I'm having a good week in Cayman. If I come here when I'm feeling tormented and obsessive, which is fairly often, it can feel strangulatingly quiet; I count on a certain amount of impersonally chaotic activity in the outside environment as pushback against the internal sensation of "too much traffic"! But things are in a good place right now.
Earlier this morning I finished my first close pass through the style book; certainly a few weeks of hard work still remaining on that, but I'm shooting to finish the preliminary rewrite in the next couple weeks and have set a provisional self-imposed deadline of Oct. 1 for a good clean final version.
In a digressive moment, I drafted what might be the first few pages of a notional essay on why Clarissa is worth your while to read despite its length, and I've read some interesting stuff for the style book too (though I think its new title - it started out as the little book on style and morphed into Notes on Style - is simply Notes on Reading). Whether or not this will be my best book to date (I think that's a difficult discrimination to make concerning your own work), it certainly feels like the book I was born to write, and the book that most fully conveys the texture of my own interior life. I'm excited!
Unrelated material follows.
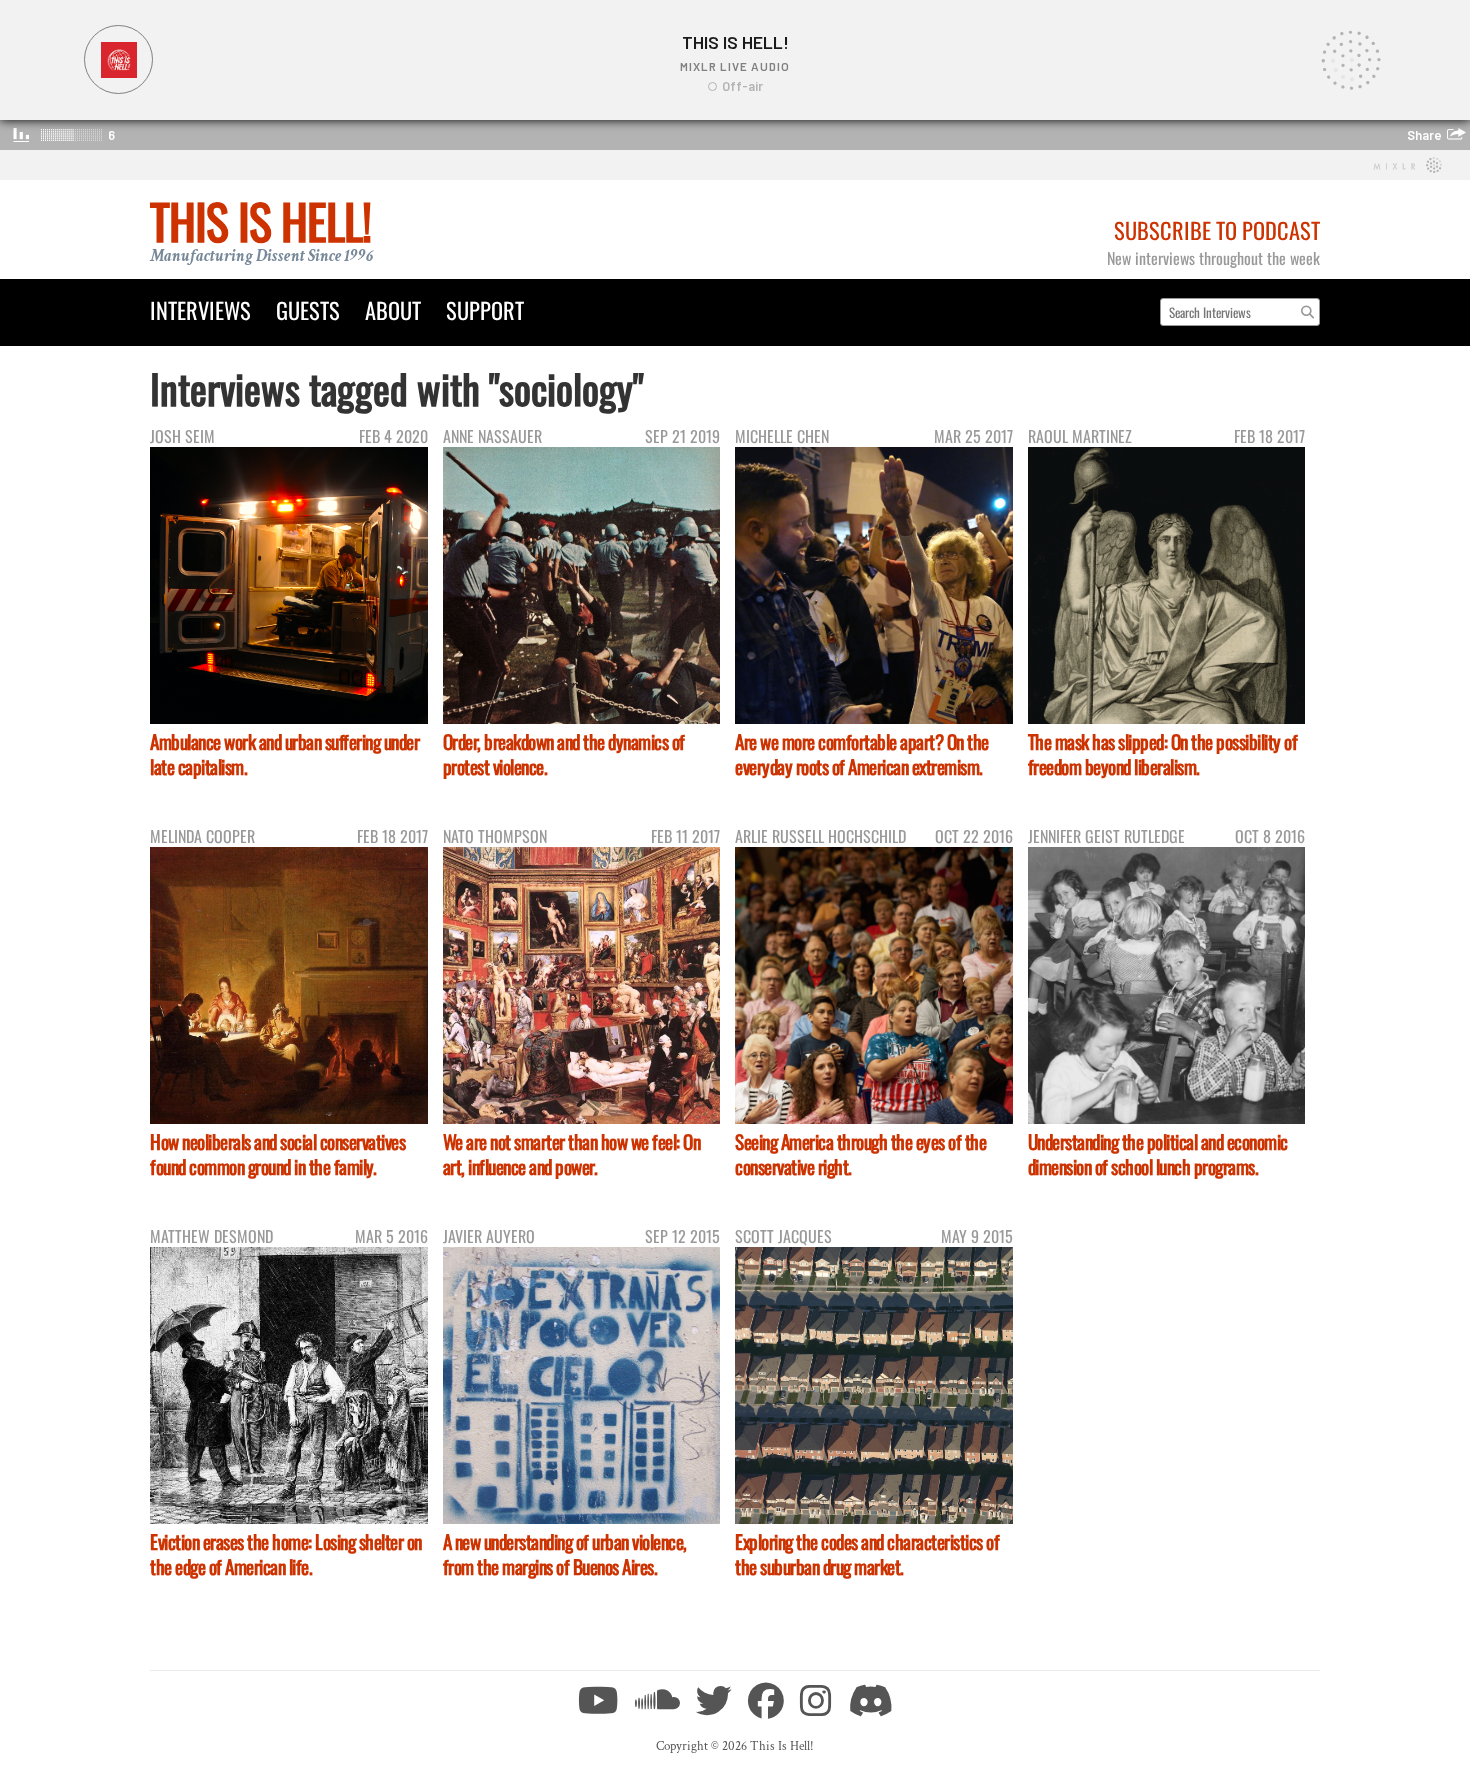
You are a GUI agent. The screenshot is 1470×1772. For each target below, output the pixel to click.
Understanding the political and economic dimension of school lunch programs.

Found a great new fitness class here, too; this summer has been colored by back pain in opening and dental woes more recently, but both are now happily behind me and I feel I can (within reason) exercise as much as I like for the next couple of weeks. It's actually been a good summer for exercise notwithstanding those limiters, and I note that I will take back and jaw pain any day over bronchitis, which really brings everything to a grinding halt....
I've got tickets for some great stuff in NYC in the middle of September, including this trifecta of a single weekend: the Joshua Light Show (with John Zorn, Lou Reed and others); Toni Schlesinger's The Mystery of Oyster Street; Einstein on the Beach.
Light reading around the edges: Victor LaValle's Lucretia and the Kroons (but what I really want is The Devil in Silver - will have to wait another few days for that); Emily St. John Mandel's The Lola Quartet; Sean Chercover's The Trinity Game (of the Dan Brown school of character development, but an enjoyable read); Hjorth and Rosenfeldt's Sebastian Bergman (unstably satirical now and again, particularly in its treatment of the title character, but on the whole appealing); and Katia Lief's Vanishing Girls, which like its predecessors combines the most wildly and distractingly implausible scenarios and procedural details with a very effectively rendered first-person voice and characters.
In other news, it's National Black Cat Appreciation Day.